» TASK INSTRUCTIONS: Set down again exactly the lines of the listing below that fall between the line holding "Image resolution: width=538" and the line holding "The image size is (812, 508).", inclusive.

_ _ _ _ _ _ _

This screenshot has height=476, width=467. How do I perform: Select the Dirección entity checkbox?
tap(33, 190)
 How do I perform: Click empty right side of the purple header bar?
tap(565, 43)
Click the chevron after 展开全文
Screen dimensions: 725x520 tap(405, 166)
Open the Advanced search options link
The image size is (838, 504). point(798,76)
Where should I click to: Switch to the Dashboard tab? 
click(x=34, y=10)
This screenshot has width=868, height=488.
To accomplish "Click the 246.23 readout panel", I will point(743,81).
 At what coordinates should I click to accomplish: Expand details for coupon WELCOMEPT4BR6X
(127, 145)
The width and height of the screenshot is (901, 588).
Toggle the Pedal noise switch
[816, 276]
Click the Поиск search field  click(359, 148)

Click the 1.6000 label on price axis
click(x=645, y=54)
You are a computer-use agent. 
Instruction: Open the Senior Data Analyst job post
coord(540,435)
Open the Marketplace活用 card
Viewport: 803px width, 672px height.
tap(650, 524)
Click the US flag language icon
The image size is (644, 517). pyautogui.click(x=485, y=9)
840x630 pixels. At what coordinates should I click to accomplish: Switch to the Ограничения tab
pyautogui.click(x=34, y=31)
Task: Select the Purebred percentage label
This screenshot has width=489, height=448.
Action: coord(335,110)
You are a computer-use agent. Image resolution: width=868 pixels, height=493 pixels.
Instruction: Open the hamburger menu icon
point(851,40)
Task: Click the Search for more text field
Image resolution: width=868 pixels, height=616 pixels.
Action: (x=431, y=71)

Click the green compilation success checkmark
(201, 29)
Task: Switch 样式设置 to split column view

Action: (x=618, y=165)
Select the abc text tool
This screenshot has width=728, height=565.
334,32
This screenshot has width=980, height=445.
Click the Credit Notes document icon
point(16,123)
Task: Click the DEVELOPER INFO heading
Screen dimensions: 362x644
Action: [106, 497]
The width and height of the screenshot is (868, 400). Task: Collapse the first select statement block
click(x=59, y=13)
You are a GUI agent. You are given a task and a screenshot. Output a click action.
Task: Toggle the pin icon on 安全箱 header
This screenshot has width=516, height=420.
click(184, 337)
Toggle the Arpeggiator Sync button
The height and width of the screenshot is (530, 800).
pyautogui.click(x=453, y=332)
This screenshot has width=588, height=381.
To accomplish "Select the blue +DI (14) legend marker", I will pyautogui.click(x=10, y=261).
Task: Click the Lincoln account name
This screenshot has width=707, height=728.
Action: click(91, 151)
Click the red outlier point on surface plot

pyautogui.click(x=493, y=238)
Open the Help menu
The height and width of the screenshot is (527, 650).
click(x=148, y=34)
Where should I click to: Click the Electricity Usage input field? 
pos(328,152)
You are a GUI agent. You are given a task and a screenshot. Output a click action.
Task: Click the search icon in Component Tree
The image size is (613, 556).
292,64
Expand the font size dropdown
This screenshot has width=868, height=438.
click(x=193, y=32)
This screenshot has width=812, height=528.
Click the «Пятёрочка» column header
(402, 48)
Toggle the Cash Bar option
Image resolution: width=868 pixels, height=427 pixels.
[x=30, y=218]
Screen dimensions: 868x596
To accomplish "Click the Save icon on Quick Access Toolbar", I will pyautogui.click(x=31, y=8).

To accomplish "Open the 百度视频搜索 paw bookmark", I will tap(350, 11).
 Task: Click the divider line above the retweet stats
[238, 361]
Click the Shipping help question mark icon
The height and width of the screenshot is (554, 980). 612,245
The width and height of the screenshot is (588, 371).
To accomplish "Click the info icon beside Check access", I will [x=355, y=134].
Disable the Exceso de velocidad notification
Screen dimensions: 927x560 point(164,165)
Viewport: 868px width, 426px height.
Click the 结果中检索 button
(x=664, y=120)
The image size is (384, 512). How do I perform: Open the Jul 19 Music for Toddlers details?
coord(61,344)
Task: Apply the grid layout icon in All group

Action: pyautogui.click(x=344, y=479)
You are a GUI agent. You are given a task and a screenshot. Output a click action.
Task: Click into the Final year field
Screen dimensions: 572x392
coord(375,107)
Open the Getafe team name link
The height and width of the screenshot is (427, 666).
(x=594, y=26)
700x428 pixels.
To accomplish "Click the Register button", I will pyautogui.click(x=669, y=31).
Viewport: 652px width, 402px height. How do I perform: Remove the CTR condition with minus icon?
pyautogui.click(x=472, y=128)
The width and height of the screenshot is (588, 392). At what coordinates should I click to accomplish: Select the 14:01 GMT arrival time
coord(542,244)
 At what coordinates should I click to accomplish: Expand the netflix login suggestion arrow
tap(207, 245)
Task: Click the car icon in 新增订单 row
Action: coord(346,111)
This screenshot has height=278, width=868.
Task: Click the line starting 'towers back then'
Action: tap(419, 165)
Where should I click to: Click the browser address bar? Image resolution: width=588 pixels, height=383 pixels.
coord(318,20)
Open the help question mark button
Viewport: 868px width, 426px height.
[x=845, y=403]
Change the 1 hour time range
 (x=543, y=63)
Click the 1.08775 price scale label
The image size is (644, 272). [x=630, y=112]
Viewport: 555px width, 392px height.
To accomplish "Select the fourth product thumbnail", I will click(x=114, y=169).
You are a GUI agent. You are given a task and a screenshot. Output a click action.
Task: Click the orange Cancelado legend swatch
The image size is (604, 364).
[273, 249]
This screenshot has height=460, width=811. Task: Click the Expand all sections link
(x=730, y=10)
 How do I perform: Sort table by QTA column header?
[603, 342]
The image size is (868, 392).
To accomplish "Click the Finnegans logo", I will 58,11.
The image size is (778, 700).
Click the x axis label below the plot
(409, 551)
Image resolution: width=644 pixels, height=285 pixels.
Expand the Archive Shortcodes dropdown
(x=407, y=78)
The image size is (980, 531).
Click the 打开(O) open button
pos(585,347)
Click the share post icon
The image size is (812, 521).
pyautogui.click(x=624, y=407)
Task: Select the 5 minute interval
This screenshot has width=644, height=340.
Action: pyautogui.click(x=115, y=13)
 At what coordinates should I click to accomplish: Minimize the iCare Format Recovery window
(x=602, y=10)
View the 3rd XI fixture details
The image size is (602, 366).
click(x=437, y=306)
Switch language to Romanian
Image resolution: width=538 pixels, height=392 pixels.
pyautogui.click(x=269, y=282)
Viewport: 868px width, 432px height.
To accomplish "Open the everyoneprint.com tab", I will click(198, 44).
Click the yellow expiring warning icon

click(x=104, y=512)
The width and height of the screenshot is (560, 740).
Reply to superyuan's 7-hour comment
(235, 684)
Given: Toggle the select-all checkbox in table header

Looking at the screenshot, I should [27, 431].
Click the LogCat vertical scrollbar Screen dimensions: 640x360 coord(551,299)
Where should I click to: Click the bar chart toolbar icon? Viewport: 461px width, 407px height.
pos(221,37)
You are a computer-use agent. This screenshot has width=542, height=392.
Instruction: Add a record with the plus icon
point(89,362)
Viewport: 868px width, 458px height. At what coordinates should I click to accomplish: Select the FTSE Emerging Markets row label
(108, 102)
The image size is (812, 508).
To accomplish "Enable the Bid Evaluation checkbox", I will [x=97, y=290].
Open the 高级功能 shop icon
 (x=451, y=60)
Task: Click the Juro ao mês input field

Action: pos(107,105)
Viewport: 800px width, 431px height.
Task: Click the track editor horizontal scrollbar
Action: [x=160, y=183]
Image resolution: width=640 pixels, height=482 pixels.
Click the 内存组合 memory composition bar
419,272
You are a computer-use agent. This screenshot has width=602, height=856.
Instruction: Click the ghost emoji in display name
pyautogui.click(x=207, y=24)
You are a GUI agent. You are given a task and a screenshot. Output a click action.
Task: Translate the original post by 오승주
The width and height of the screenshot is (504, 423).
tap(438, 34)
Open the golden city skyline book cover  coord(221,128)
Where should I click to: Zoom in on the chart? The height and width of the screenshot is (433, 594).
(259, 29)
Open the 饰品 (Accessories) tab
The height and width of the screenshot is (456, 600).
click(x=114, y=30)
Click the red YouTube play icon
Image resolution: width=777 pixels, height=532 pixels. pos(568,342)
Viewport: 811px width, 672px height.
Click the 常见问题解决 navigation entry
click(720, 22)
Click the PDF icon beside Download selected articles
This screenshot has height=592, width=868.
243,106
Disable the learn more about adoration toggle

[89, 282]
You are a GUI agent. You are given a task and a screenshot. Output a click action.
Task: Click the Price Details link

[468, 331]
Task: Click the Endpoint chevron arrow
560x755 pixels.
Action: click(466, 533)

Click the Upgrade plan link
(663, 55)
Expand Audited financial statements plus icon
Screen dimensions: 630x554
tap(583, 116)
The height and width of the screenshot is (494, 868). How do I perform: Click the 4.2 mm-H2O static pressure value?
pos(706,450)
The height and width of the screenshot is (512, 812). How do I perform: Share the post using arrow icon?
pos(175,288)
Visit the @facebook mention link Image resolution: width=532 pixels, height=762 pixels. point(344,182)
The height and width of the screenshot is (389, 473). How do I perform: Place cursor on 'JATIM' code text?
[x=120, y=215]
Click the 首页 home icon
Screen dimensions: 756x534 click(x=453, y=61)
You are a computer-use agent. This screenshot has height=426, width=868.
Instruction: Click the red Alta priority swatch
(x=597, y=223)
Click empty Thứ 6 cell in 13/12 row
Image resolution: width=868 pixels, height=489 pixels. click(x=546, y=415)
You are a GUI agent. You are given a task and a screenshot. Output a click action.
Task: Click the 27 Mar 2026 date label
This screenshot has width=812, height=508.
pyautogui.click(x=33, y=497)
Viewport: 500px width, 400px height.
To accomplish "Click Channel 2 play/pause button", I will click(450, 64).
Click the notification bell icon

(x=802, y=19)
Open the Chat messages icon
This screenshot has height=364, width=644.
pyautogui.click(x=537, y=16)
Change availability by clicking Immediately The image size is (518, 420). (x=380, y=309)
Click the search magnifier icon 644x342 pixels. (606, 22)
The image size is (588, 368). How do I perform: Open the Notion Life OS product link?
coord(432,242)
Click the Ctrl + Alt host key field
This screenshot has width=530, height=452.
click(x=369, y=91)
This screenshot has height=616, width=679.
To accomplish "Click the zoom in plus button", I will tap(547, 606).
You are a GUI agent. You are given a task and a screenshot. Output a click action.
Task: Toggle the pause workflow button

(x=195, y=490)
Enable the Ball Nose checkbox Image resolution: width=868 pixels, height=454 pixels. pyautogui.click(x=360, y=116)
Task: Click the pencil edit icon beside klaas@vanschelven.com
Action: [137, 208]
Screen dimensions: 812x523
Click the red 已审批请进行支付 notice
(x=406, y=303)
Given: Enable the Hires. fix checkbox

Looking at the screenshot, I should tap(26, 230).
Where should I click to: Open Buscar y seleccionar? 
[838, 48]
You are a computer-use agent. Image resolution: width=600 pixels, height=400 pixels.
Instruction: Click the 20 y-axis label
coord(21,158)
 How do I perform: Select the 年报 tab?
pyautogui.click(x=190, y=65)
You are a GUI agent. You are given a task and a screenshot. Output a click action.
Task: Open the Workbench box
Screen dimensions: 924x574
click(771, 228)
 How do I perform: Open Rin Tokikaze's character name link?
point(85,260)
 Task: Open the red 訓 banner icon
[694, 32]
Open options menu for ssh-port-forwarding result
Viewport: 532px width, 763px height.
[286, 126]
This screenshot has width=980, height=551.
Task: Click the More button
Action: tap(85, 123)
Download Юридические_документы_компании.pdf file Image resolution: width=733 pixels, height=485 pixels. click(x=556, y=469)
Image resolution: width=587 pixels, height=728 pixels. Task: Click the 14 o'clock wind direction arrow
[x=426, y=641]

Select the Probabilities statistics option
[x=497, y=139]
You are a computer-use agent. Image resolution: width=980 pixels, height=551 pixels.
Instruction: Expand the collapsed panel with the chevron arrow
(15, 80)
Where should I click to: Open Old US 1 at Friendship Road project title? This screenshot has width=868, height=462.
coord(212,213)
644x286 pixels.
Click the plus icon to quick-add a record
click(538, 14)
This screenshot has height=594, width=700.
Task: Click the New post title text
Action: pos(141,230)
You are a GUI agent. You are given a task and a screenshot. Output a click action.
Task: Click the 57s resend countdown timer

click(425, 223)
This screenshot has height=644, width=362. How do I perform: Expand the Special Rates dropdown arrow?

_ _ _ _ _ _ _

» RESPONSE AREA:
Image resolution: width=538 pixels, height=392 pixels.
pyautogui.click(x=269, y=282)
Viewport: 868px width, 432px height.
To accomplish "Open the everyoneprint.com tab", I will click(198, 44).
Click the yellow expiring warning icon

click(x=104, y=512)
The width and height of the screenshot is (560, 740).
Reply to superyuan's 7-hour comment
(235, 684)
Given: Toggle the select-all checkbox in table header

Looking at the screenshot, I should [27, 431].
Click the LogCat vertical scrollbar Screen dimensions: 640x360 coord(551,299)
Where should I click to: Click the bar chart toolbar icon? Viewport: 461px width, 407px height.
pos(221,37)
You are a computer-use agent. This screenshot has width=542, height=392.
Instruction: Add a record with the plus icon
point(89,362)
Viewport: 868px width, 458px height. At what coordinates should I click to accomplish: Select the FTSE Emerging Markets row label
(108, 102)
The image size is (812, 508).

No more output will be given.